===== Geselecteerd fragment =====

Voor wat de appartementenprijzen betreft zakt Wezembeek-Oppem met 13,2% en staat de gemeente hiermee op achtste zakkersplaats.

  • Kaaskrabber weerlegt …

In het novembernummer van onze plaatselijke gemeenschapskrant lazen we met belangstelling het artikel van journalist HD over ‘Drogenbos, slechtste gemeente om in te wonen. Het blad bracht beschouwingen bij de conclusie van de krant De Morgen. Aan de hand van het door haar gepubliceerde ‘Grote Woonrapport’ besloot de Morgenredactie dat Drogenbos de gemeente is die de twijfelachtige eer geniet om als gemeente in de rand rond Brussel helemaal onderaan in die miserabele rangschikking te belanden.

===== Vastgelegde gegevens =====

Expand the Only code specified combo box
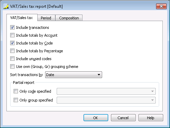Image resolution: width=170 pixels, height=128 pixels. click(x=106, y=91)
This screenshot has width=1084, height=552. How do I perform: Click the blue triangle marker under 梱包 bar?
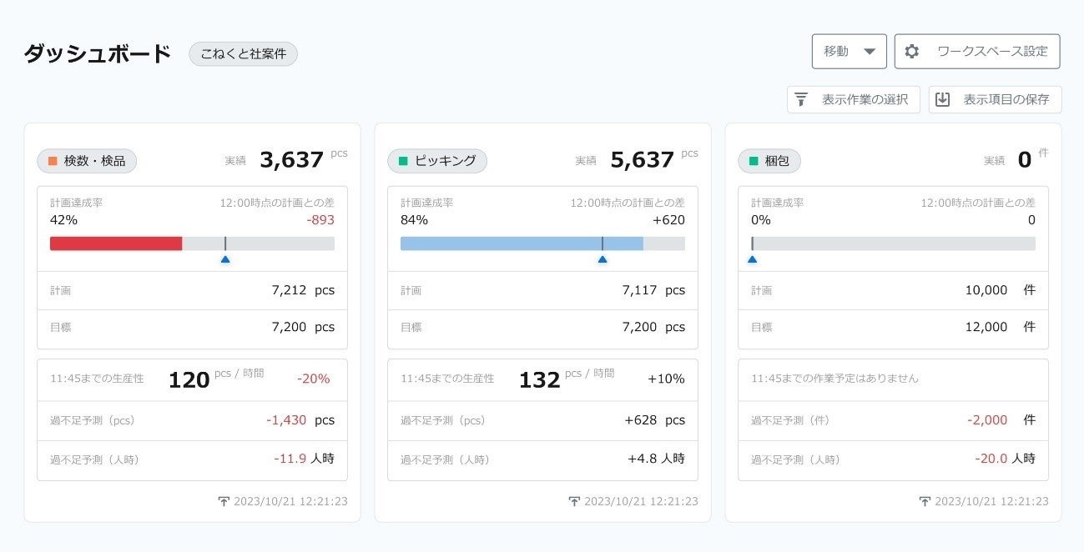tap(752, 259)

=====

* _Opdracht_
Geef het geselecteerde fragment over de woonrangschikking van gemeenten rond Brussel volledig en woordelijk weer.

* _Oplossing_
Voor wat de appartementenprijzen betreft zakt Wezembeek-Oppem met 13,2% en staat de gemeente hiermee op achtste zakkersplaats.

  • Kaaskrabber weerlegt …

In het novembernummer van onze plaatselijke gemeenschapskrant lazen we met belangstelling het artikel van journalist HD over ‘Drogenbos, slechtste gemeente om in te wonen. Het blad bracht beschouwingen bij de conclusie van de krant De Morgen. Aan de hand van het door haar gepubliceerde ‘Grote Woonrapport’ besloot de Morgenredactie dat Drogenbos de gemeente is die de twijfelachtige eer geniet om als gemeente in de rand rond Brussel helemaal onderaan in die miserabele rangschikking te belanden.